THE TROUGH OF (INSTA) FEEDS!
LONG THINGS THAT ARE LONG!
- Silicon Valley and Universe 25: I am including this link not because I necessarily agree with it, but because I can see it getting a reasonable degree of traction online over the coming weeks and months and I think as such it’s worth being aware of its existence. Ted Gioia, who I have featured here quite a few times over the past few years, is a music writer who is polymathic enough to reasonably branch out to all sorts of other topics, and who has a personal interest in culture (and by extension the way it is impacted by tech, and how in turn that impacts society) – earlier this year he went megaviral with his essay about ‘art vs entertainment’, and I can imagine this one breaking containment too. This one is about Gioia’s loose theory that we’re effectively being tech-dulled into societal collapse (I am paraphrasing, but): “What would you do if AI took care of all your needs? Would you be happier? Would you be kinder and gentler? Would you love your neighbor more? Would you spend more time with family? Would you have a richer, more fulfilled life? Calhoun tried to answer that question by creating a utopia for mice, and watching how their society evolved when all their needs and desires were met.
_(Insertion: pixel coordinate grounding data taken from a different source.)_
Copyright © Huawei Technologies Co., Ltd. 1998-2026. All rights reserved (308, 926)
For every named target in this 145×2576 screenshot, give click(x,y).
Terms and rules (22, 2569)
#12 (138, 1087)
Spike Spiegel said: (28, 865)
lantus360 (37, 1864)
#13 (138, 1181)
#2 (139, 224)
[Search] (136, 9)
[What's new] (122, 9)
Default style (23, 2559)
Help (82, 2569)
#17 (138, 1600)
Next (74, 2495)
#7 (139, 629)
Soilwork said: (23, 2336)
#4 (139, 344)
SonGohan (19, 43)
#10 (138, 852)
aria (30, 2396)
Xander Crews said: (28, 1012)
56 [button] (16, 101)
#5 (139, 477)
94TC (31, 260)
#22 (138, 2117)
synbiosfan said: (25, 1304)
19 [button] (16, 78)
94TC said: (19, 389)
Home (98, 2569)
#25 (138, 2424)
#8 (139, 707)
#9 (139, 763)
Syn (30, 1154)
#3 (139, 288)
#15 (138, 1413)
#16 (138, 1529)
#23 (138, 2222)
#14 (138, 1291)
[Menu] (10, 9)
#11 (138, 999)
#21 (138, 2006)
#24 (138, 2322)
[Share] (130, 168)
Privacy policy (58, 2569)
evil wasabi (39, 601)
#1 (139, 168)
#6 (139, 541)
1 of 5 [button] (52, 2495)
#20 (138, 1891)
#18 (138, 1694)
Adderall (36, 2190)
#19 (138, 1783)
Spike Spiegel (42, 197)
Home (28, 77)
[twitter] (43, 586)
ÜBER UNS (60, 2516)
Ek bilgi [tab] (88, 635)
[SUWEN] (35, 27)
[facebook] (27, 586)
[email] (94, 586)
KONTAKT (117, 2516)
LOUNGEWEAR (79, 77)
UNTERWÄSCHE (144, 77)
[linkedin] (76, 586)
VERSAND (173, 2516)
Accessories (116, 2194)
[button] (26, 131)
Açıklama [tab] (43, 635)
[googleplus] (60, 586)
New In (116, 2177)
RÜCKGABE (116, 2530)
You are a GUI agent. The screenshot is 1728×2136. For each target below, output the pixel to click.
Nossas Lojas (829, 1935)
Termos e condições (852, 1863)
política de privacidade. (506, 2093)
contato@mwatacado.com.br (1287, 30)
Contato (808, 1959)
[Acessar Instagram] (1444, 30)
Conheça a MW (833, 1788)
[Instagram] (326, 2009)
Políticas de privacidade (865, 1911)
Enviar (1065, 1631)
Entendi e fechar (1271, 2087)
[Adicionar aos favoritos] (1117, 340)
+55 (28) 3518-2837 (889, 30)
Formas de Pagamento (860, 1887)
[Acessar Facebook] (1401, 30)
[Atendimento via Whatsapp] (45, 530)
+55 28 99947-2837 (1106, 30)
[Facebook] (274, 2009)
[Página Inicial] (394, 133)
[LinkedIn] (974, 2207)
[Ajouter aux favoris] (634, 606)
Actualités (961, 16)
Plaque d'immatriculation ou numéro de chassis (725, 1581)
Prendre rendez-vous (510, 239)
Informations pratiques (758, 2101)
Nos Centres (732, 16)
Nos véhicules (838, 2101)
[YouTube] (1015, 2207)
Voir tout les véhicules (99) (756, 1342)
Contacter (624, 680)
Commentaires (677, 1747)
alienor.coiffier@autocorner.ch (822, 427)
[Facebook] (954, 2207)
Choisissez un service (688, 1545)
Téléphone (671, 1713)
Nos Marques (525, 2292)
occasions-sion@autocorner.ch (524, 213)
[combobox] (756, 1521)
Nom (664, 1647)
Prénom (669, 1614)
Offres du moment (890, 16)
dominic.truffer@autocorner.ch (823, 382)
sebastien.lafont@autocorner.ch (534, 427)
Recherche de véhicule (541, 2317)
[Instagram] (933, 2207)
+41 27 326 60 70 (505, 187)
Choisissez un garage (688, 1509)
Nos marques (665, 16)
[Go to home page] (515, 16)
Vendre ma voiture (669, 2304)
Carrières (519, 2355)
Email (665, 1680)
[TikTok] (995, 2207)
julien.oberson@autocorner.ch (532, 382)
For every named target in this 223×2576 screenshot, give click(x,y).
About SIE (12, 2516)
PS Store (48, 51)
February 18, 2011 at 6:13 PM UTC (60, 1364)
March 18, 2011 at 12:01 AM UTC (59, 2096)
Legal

It didn’t turn out like he planned.” Basically this is all about how, fundamentally, a society in which the need to work or create or strive in any meaningful way will lead to depression and collapse (he even references anomie, a pet theory of mine, bless him) – and how BIG TECH is helping us along this path. This reads very much like ‘old man gets scared of the future’ with a significant dash of chemtrail-adjacent conspiracies (there’s a slide in here that feels like it is going to do NUMBERS in a certain corner of grandparent Facebook, for example), and I think there’s some slightly-dangerous scaremongering about ‘TECHNOLOGY AND SCREENS BAD!’ which really should have been edited out by someone (not to mention the tedious ‘higher pleasures vs lower pleasures’ sub-JSM schtick that this sort of argument always devolves into) – but, regardless of what I think of it, I can see this thinking gaining not-insignificant traction in normie (sorry) circles, so keep an eye out.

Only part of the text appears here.